TASK BRIEF: Write the next part of the article below on habits in F&I work, picking up where it stops.

TEXT SHOWN:
========

Bad habits form quickly when finance friction affects your performance. His Madness explains how true F&I professionals roll up their sleeves and seek inspiration to get back on track.

February 12, 2019
Change Your Own Oil

Need a spark? Try reviewing training materials and videos for tips, techniques, and resources you may have forgotten. 

Credit:

Photo by Josch13 via Pixabay

4 min to read



An old Biblical passage from the Book of Ecclesiastes reads, in part, “there is no new thing under the sun.” These are profound words from a writer who obviously had lived long enough to witness firsthand how things — including history — have a way of repeating themselves.

We humans are creatures of habit. We have a strong urge to keep repeating things in our own lives because we can see the end results in our mind’s eye. Success breeds success in the same way failure can do the opposite — that is, unless we recognize the trend and put on the brakes.

And like an old favorite song or movie, this is true of mankind. I mean, if that movie or song was great the first time around, then it’s worth listening to again, wouldn’t you agree?

Even as I’m writing this right now, I’m thinking of my favorites, and I usually stop what I’m doing when I hear that song or see the movie playing when I’m channel-surfing.

Habits are easily understood and followed because we have an expectation of the results. The more frequently we do a thing, the more familiar and mechanized we become in its execution. If we’re not careful, it can become rote habit, meaning we’re just going through the motions and giving little conscious thought to what we’re doing.

========

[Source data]
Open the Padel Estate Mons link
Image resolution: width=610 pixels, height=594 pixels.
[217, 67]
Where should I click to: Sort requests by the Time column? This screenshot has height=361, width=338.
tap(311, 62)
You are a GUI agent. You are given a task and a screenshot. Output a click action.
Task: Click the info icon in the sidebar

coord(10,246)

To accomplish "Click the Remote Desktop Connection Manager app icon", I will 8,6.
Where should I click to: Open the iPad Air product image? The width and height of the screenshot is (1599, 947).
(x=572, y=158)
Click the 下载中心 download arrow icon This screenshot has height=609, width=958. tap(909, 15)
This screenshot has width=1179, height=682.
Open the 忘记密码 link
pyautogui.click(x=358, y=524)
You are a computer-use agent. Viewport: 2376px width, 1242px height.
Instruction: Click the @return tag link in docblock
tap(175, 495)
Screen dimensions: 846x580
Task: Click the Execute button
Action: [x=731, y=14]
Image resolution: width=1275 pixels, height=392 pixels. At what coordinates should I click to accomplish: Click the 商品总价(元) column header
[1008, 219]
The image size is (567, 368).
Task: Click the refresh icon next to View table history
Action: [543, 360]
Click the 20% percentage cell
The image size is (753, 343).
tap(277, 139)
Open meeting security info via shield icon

========

REPLY TO THE EXERCISE:
In F&I, there are a great many things we must overcome every day to hit the mark we’re after. Not the least of these are Line 3 and Line 5 calls from finance sources. You work your butt off getting someone financed and then get your back-end limited by a bank. More frustration sets in when the customer can’t come up with enough cash to offset the situation. So you take the short deal and deliver the car.

Hitting a run of these kind of deals can easily have an effect on your approach if you’re not careful — especially when the finance company only allows you enough for GAP or a short-term powertrain service contract. Instead of letting your next customer choose, you do their thinking for them and only offer GAP and VSC. Next thing you know, your PPR has sunk along with your PVR and you can’t figure out why.

Bad habits can form when you stop following your training and get off track. Smart F&I managers realize when this is happening. They start cramming and bouncing ideas off their co-workers. They dig out old training materials and begin poring over them again — YouTube videos, training articles, and anything they can get their hands on to right the ship.

Now, they’re not going to find anything new or a major revelation, and they know it. What they’re looking for is something to reinvigorate themselves or spark an idea. Maybe even some inspiration from a training class they sat through in the past or a close they haven’t used in a while.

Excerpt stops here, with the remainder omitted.